Undisclosed AI participation in communities triggers severe backlash and erodes trust. Engagement optimization without consent degrades the relationships it claims to improve. These are not theoretical risks — they are documented failures that have harmed real communities.

Communitas is designed against these failures. These principles are constraints, not aspirations.

Humans remain accountable for community decisions. AI drafts, suggests, and summarizes — it does not act autonomously in member-facing spaces. The goal is to make stewards more effective, not to replace their judgment.

Members know that AI systems are involved, what those systems can see and suggest, and how to adjust or decline. No intervention reaches a member who hasn’t consented to receive it. Undisclosed AI participation is not a configuration option.

Synthetic agents are clearly identified as non-human. Every intervention is labeled with its source, the signals that triggered it, and the mechanism behind it. Members never have to guess whether they’re interacting with a person or a system.

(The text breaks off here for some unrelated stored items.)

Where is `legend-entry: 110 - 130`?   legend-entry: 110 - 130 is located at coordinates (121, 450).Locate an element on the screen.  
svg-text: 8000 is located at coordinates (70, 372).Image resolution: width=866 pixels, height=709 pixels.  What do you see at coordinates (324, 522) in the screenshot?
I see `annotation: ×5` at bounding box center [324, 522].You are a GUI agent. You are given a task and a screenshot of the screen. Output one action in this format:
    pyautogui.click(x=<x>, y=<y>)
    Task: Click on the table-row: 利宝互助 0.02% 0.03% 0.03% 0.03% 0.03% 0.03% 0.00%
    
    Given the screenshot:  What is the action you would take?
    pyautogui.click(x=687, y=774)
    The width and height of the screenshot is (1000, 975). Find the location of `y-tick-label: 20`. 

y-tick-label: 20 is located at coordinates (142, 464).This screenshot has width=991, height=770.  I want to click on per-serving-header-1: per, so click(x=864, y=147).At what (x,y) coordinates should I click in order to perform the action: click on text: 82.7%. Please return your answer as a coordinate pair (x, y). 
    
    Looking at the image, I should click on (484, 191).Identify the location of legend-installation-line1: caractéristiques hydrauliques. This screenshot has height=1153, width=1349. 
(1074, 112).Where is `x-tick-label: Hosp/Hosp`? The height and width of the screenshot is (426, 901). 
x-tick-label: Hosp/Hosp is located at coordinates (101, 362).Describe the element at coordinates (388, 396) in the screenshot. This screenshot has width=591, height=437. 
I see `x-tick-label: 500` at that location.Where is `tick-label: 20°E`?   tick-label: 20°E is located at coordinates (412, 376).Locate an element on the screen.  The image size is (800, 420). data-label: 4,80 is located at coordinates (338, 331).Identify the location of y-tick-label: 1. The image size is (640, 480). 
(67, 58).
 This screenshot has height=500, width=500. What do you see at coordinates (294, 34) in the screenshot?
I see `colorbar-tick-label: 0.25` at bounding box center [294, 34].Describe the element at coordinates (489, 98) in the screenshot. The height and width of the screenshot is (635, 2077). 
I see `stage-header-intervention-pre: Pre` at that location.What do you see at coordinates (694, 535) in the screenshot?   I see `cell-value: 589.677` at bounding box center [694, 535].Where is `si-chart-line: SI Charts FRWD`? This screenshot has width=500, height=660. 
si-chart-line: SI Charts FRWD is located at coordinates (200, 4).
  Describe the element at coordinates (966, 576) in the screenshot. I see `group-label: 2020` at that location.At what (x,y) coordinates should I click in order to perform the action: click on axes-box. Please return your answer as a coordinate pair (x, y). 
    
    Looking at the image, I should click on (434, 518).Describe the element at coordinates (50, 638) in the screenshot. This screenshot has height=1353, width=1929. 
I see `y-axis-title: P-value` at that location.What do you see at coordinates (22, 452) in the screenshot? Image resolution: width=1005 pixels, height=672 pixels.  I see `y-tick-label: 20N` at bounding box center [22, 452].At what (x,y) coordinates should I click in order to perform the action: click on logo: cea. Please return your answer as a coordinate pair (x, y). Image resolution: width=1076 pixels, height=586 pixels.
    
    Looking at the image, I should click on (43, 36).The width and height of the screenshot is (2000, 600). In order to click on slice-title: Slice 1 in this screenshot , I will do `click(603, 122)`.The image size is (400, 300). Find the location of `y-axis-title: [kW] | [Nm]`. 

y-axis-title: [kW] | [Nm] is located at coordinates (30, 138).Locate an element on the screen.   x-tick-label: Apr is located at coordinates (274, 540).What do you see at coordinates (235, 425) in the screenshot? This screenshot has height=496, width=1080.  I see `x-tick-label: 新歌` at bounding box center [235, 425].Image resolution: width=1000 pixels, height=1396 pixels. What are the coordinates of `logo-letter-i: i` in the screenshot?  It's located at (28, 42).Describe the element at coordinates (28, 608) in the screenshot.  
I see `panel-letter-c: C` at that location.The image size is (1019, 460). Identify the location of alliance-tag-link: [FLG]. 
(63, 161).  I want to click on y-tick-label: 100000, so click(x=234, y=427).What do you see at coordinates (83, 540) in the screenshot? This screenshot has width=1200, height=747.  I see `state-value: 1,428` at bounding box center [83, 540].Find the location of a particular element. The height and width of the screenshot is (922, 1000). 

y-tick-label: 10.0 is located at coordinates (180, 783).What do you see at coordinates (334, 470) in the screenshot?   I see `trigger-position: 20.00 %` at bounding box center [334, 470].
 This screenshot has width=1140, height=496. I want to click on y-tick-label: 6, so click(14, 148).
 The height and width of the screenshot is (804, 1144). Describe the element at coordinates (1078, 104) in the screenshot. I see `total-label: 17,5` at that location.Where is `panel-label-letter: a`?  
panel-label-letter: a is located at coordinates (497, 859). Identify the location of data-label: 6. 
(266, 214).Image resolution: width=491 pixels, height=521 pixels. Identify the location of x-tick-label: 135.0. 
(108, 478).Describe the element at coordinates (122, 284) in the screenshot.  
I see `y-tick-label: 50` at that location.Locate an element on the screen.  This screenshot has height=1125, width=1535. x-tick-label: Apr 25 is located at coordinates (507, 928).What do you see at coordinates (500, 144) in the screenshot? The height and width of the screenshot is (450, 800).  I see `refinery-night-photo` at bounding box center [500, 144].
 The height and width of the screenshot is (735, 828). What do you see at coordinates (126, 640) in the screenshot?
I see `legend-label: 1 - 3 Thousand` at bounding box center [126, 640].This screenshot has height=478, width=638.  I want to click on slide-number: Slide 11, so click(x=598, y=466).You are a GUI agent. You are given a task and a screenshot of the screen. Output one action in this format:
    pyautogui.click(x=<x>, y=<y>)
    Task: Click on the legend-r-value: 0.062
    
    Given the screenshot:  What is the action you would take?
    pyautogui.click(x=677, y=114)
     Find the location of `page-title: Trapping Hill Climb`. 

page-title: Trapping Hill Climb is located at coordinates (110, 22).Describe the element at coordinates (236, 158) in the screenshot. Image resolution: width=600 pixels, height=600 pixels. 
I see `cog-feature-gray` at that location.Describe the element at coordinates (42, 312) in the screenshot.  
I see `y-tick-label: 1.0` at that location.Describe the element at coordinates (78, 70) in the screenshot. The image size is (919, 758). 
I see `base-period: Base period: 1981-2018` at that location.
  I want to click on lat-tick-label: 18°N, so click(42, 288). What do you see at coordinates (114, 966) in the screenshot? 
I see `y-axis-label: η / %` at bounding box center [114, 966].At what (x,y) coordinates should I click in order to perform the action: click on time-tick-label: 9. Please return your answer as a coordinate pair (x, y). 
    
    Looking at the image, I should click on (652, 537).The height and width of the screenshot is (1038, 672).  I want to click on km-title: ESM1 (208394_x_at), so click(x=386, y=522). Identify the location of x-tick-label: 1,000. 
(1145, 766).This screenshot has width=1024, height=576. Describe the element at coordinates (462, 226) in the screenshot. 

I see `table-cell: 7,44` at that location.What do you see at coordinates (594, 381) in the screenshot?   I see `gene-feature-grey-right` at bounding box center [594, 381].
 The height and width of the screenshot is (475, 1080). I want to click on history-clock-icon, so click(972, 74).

Every AI suggestion and decision path is logged with enough context to support review, debugging, and longitudinal auditing. If a recommendation caused harm six months ago, you can trace exactly what happened and why.

Communitas does not optimize for engagement, virality, or persuasion. Interventions focus on pro-social goals: bridging clusters, supporting newcomers, de-escalating conflict, and surfacing information. Covert influence is a bug, not a feature.

The system uses the minimum data necessary. Raw text, interaction logs, and member data are handled with realistic threat models — not compliance checklists. Where aggregated or pseudonymized representations suffice, those are preferred.

Communities set their own policies. Communitas operationalizes them — it doesn’t override them. Wherever possible, representative members participate in selecting metrics, choosing interventions, and reviewing experiment results.

When interventions cause harm — and some will — the system supports incident response, rollback, and transparent post-mortems. The standard for success is not perfect predictions. It’s legible, accountable processes for addressing problems when they arise.


These principles are not aspirational. They are constraints we design against. Any feature or intervention that weakens member agency, transparency, or trust is a bug, not a trade-off.